What you are asked to do: Output each record below exactly, leaving any picture out of the copy.

^^^^^^^^^^^^^^^^

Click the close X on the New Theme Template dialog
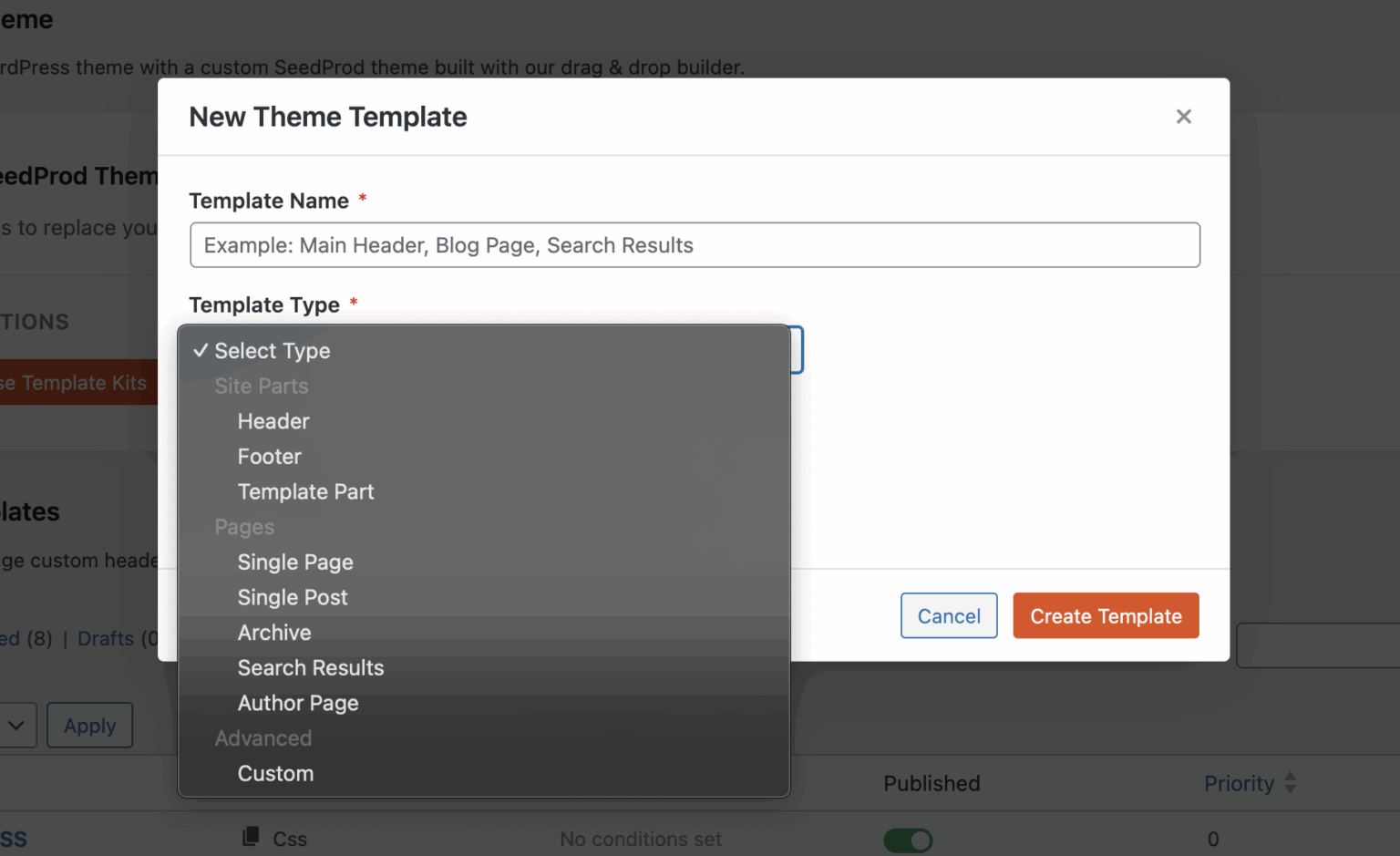(1183, 117)
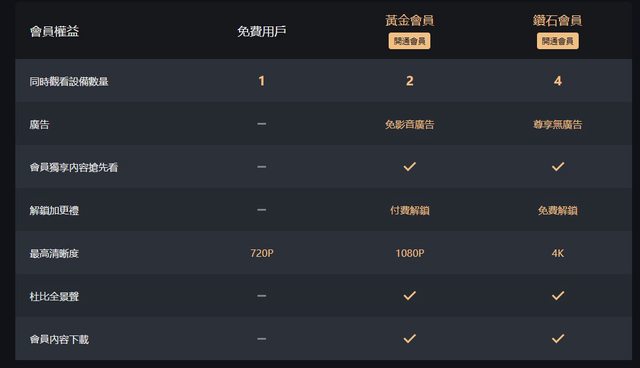This screenshot has width=640, height=368.
Task: Click the 4K resolution value
Action: point(558,253)
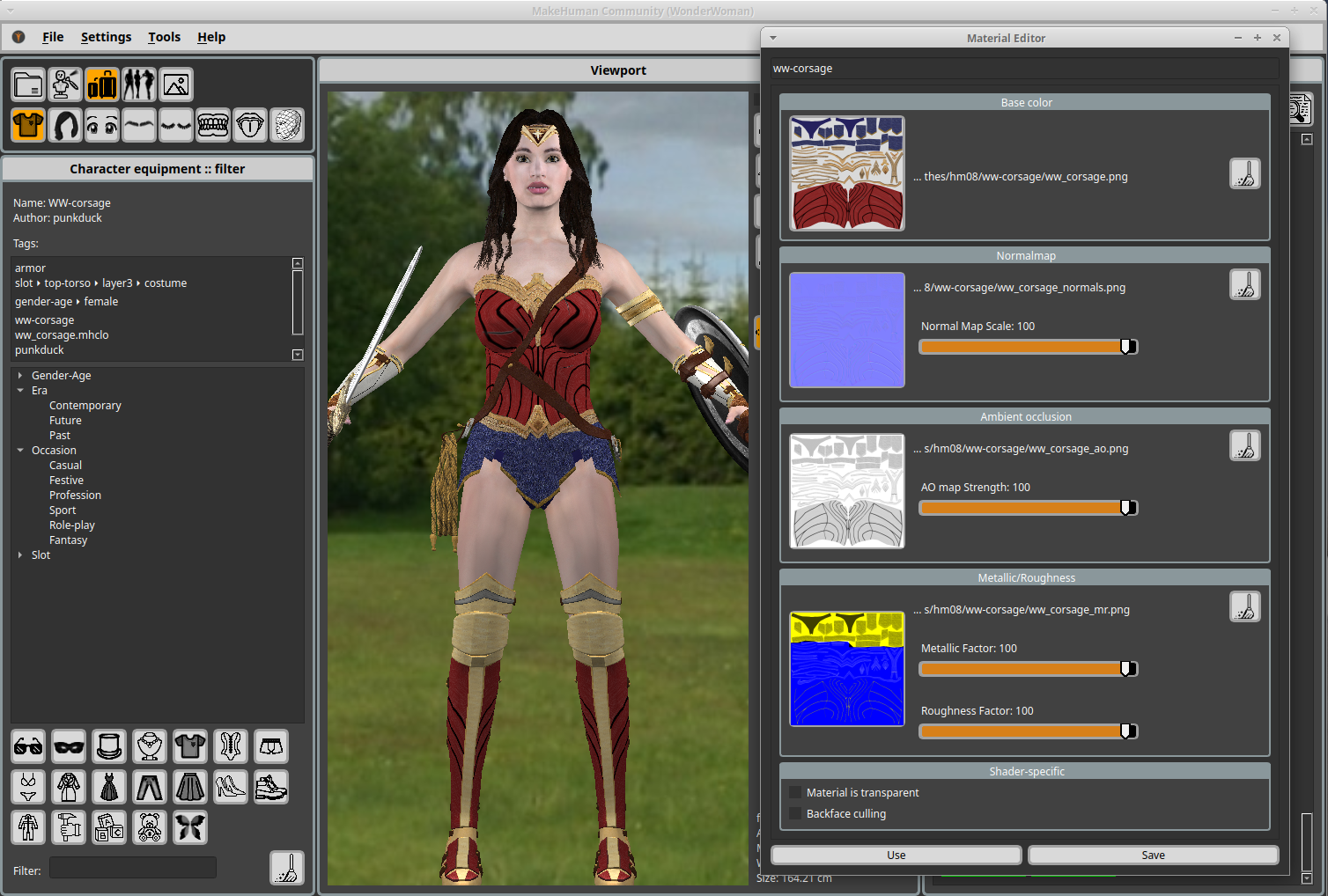Select the top hat filter icon

point(109,746)
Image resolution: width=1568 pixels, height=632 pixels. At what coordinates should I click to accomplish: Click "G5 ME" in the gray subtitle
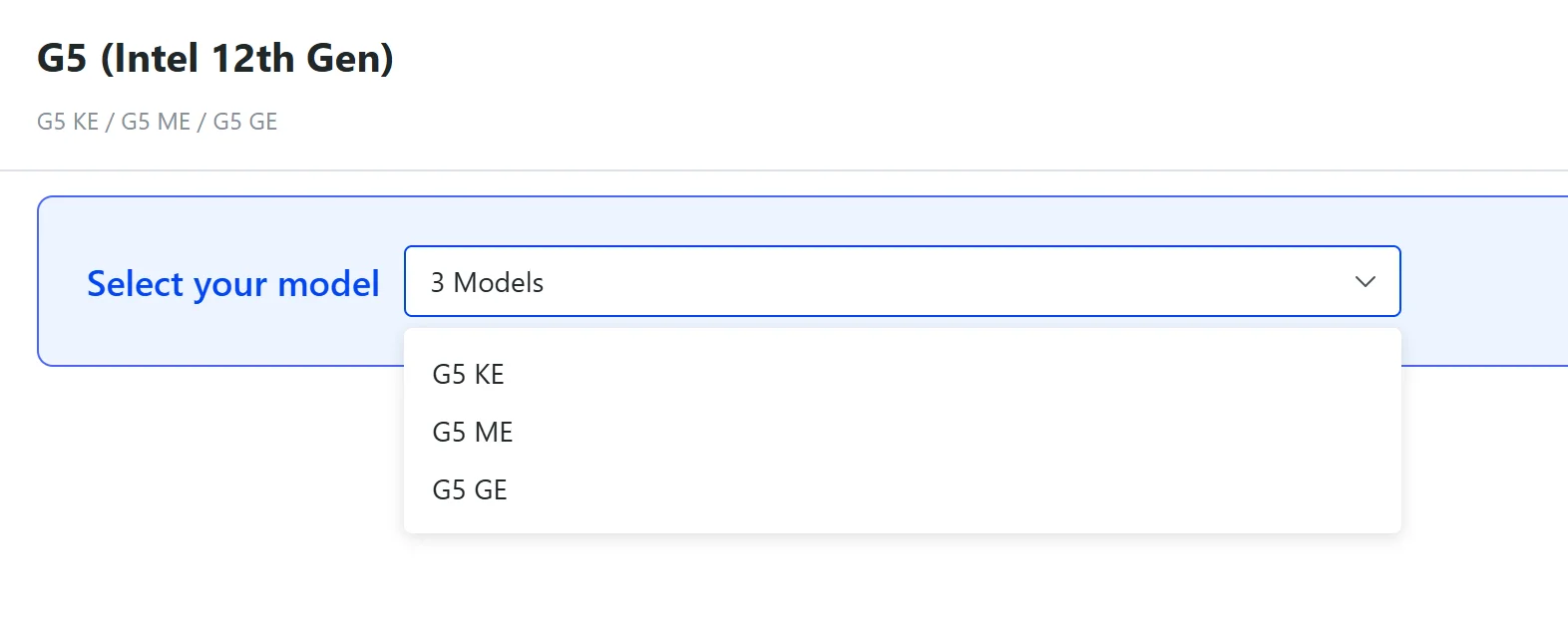click(156, 122)
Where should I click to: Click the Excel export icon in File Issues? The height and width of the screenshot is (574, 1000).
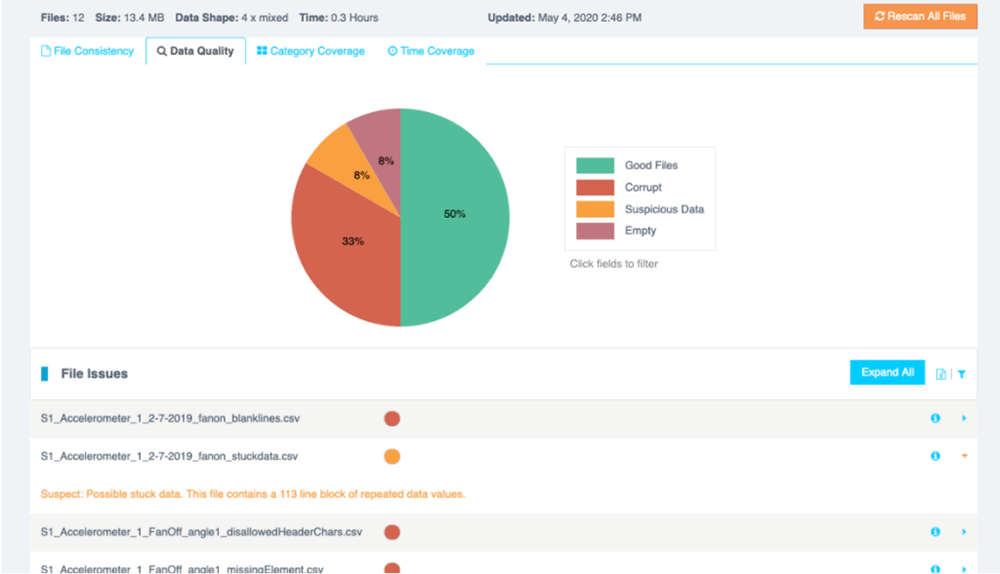tap(941, 374)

^^^^^^^^^^^^^^^^

Solved problem:
Click the close X on the New Theme Template dialog
(1183, 117)
This screenshot has width=640, height=368.
Task: Click the 4K resolution value
Action: point(558,253)
Select the top hat filter icon

point(109,746)
Image resolution: width=1568 pixels, height=632 pixels. At what coordinates should I click to accomplish: Click "G5 ME" in the gray subtitle
click(156, 122)
Where should I click to: Click the Excel export icon in File Issues? The height and width of the screenshot is (574, 1000).
tap(941, 374)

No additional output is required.